“It will not do to say that by adopting vulgar methods and appealing to vulgar people, General Booth established his universal kingdom of emotional religion. Let the person inclined to think in this way dress himself in fantastic garments, take a drum, and march through the streets shouting ‘Hallelujah.’ There is no shorter cut to humility. Many have tried to do what William Booth did. Many men as earnestly and as tenderly have sought to waken drugged humanity and render the Kingdom of Heaven a reality. Many men have broken their hearts in the effort to save the Christian religion from the paralysis of formalism and the sleeping sickness of philosophy. It is not an easy thing to revivify a religion, nor a small thing to rescue many thousands of the human race from sin and misery.
“Let us be generous and acknowledge, now that it is too late to cheer his heart, that General Booth accomplished a work quite wonderful and quite splendid, a work unique in the records of the human race. Let us be frank and say that we ourselves could have done nothing like it. Let us forget our intellectual superiority, and, instead of criticising, endeavour to see as it stands before us, and as it really is, the immense marvel of his achievement. Our canons of taste, our notions of propriety, will change and cease to be. The saved souls of humanity will persist for ever.
“I remember very well my first impression of General Booth. I was young; I knew little of the sorrow of existence; I was perfectly satisfied with the traditions I had inherited from my ancestors; I was disposed to regard originality as affectation, and great earnestness as a sign of fanaticism. In this mood I sat and talked with General Booth, measured him, judged him, and had the audacity to express in print my opinion about him—my opinion of this huge giant, this Moses of modern times. He offended me. The tone of his voice grated on my ears. His manner to a servant who waited upon him seemed harsh and irritable. I found it impossible to believe that his acquaintance with spirituality was either intimate or real. Saints ought to be gentlemen. He seemed to me a vulgar old man, a clumsy old humourist, an intolerant, fanatical, one idea’d Hebraist.
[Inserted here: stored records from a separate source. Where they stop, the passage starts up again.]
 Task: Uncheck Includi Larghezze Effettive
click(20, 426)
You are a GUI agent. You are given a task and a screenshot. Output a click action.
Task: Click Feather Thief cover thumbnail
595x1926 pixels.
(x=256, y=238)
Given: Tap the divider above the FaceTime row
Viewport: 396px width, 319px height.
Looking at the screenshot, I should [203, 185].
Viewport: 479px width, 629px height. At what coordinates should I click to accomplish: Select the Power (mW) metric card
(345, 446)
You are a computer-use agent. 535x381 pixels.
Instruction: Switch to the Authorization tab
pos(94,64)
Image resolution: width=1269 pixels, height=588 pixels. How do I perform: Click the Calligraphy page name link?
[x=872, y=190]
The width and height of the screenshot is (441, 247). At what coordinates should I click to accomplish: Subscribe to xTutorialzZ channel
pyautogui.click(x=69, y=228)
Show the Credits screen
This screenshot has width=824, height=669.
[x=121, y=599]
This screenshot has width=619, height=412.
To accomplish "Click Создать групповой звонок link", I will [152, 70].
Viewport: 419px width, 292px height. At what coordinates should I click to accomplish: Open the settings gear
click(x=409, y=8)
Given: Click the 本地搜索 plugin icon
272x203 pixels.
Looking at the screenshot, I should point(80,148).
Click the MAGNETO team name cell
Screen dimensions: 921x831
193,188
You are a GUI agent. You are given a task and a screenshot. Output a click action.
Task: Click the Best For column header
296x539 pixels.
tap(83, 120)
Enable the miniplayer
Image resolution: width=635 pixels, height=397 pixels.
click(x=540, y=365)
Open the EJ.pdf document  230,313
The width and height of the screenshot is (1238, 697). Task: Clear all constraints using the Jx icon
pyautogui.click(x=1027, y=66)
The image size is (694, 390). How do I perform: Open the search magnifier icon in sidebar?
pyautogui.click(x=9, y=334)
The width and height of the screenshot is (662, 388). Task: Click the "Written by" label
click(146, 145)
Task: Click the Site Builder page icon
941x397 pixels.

“Later in my life I met him on several occasions, and at each meeting with him I saw something fresh to admire, something new to love. I think that he himself altered as life advanced; but the main change, of course, was in myself—I was able to see him with truer vision, because I was less sure of my own value to the cosmos, and more interested to discover the value of other men. And I was learning to know the sorrows of the world.